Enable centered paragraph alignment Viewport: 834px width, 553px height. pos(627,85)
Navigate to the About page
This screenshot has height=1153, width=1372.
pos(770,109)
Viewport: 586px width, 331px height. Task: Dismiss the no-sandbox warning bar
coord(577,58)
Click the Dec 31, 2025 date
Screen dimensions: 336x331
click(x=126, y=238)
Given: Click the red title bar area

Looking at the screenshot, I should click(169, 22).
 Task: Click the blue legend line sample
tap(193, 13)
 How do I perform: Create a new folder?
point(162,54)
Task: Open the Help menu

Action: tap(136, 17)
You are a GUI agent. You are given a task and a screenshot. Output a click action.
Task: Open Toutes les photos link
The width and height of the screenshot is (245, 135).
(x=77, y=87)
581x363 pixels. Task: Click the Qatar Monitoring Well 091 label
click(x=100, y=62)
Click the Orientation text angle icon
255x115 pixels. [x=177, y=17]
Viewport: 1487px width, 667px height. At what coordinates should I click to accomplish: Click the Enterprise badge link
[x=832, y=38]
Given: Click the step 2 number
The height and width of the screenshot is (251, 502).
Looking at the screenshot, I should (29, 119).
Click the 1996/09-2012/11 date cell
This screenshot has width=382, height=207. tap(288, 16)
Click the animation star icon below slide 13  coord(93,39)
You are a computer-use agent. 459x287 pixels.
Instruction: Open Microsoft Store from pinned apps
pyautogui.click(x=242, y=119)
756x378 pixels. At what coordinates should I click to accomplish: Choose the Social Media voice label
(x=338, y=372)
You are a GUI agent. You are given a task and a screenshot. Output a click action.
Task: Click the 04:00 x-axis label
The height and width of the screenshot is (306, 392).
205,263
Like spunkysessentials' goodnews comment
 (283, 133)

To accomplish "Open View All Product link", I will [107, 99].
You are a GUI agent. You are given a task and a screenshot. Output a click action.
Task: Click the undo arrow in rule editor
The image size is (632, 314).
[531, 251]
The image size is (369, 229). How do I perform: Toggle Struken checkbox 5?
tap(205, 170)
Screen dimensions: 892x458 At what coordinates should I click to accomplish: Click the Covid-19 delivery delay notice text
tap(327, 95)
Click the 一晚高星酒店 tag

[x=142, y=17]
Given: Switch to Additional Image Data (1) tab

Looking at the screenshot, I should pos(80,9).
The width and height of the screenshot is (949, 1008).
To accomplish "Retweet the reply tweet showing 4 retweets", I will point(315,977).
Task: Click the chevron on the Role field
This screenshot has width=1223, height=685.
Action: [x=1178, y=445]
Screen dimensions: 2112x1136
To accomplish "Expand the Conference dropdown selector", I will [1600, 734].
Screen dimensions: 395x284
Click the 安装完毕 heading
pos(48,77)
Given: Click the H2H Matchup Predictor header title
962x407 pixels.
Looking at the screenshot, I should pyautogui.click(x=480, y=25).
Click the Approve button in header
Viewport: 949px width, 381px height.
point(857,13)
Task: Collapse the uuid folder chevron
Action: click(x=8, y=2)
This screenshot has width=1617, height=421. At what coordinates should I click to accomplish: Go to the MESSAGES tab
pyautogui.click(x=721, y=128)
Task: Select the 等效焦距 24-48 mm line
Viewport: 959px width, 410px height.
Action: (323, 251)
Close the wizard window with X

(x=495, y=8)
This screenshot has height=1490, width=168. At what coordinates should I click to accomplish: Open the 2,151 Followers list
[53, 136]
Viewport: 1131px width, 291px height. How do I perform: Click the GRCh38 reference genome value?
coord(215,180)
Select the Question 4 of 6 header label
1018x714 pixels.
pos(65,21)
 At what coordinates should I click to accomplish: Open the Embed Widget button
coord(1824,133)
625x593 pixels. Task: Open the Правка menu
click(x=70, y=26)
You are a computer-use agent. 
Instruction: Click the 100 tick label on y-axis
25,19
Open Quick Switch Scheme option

※ ※ ※

▸ Requirement
Each line of the data has to be written out exactly as it appears.

▸ Reply to the task
Enable centered paragraph alignment Viewport: 834px width, 553px height. pos(627,85)
Navigate to the About page
This screenshot has height=1153, width=1372.
pos(770,109)
Viewport: 586px width, 331px height. Task: Dismiss the no-sandbox warning bar
coord(577,58)
Click the Dec 31, 2025 date
Screen dimensions: 336x331
click(x=126, y=238)
Given: Click the red title bar area

Looking at the screenshot, I should click(169, 22).
 Task: Click the blue legend line sample
tap(193, 13)
 How do I perform: Create a new folder?
point(162,54)
Task: Open the Help menu

Action: tap(136, 17)
You are a GUI agent. You are given a task and a screenshot. Output a click action.
Task: Open Toutes les photos link
The width and height of the screenshot is (245, 135).
(x=77, y=87)
581x363 pixels. Task: Click the Qatar Monitoring Well 091 label
click(x=100, y=62)
Click the Orientation text angle icon
255x115 pixels. [x=177, y=17]
Viewport: 1487px width, 667px height. At what coordinates should I click to accomplish: Click the Enterprise badge link
[x=832, y=38]
Given: Click the step 2 number
The height and width of the screenshot is (251, 502).
Looking at the screenshot, I should (29, 119).
Click the 1996/09-2012/11 date cell
This screenshot has width=382, height=207. tap(288, 16)
Click the animation star icon below slide 13  coord(93,39)
You are a computer-use agent. 459x287 pixels.
Instruction: Open Microsoft Store from pinned apps
pyautogui.click(x=242, y=119)
756x378 pixels. At what coordinates should I click to accomplish: Choose the Social Media voice label
(x=338, y=372)
You are a GUI agent. You are given a task and a screenshot. Output a click action.
Task: Click the 04:00 x-axis label
The height and width of the screenshot is (306, 392).
205,263
Like spunkysessentials' goodnews comment
 (283, 133)

To accomplish "Open View All Product link", I will [107, 99].
You are a GUI agent. You are given a task and a screenshot. Output a click action.
Task: Click the undo arrow in rule editor
The image size is (632, 314).
[531, 251]
The image size is (369, 229). How do I perform: Toggle Struken checkbox 5?
tap(205, 170)
Screen dimensions: 892x458 At what coordinates should I click to accomplish: Click the Covid-19 delivery delay notice text
tap(327, 95)
Click the 一晚高星酒店 tag

[x=142, y=17]
Given: Switch to Additional Image Data (1) tab

Looking at the screenshot, I should pos(80,9).
The width and height of the screenshot is (949, 1008).
To accomplish "Retweet the reply tweet showing 4 retweets", I will point(315,977).
Task: Click the chevron on the Role field
This screenshot has width=1223, height=685.
Action: [x=1178, y=445]
Screen dimensions: 2112x1136
To accomplish "Expand the Conference dropdown selector", I will [1600, 734].
Screen dimensions: 395x284
Click the 安装完毕 heading
pos(48,77)
Given: Click the H2H Matchup Predictor header title
962x407 pixels.
Looking at the screenshot, I should pyautogui.click(x=480, y=25).
Click the Approve button in header
Viewport: 949px width, 381px height.
point(857,13)
Task: Collapse the uuid folder chevron
Action: click(x=8, y=2)
This screenshot has width=1617, height=421. At what coordinates should I click to accomplish: Go to the MESSAGES tab
pyautogui.click(x=721, y=128)
Task: Select the 等效焦距 24-48 mm line
Viewport: 959px width, 410px height.
Action: (323, 251)
Close the wizard window with X

(x=495, y=8)
This screenshot has height=1490, width=168. At what coordinates should I click to accomplish: Open the 2,151 Followers list
[53, 136]
Viewport: 1131px width, 291px height. How do I perform: Click the GRCh38 reference genome value?
coord(215,180)
Select the Question 4 of 6 header label
1018x714 pixels.
pos(65,21)
 At what coordinates should I click to accomplish: Open the Embed Widget button
coord(1824,133)
625x593 pixels. Task: Open the Правка menu
click(x=70, y=26)
You are a computer-use agent. 
Instruction: Click the 100 tick label on y-axis
25,19
Open Quick Switch Scheme option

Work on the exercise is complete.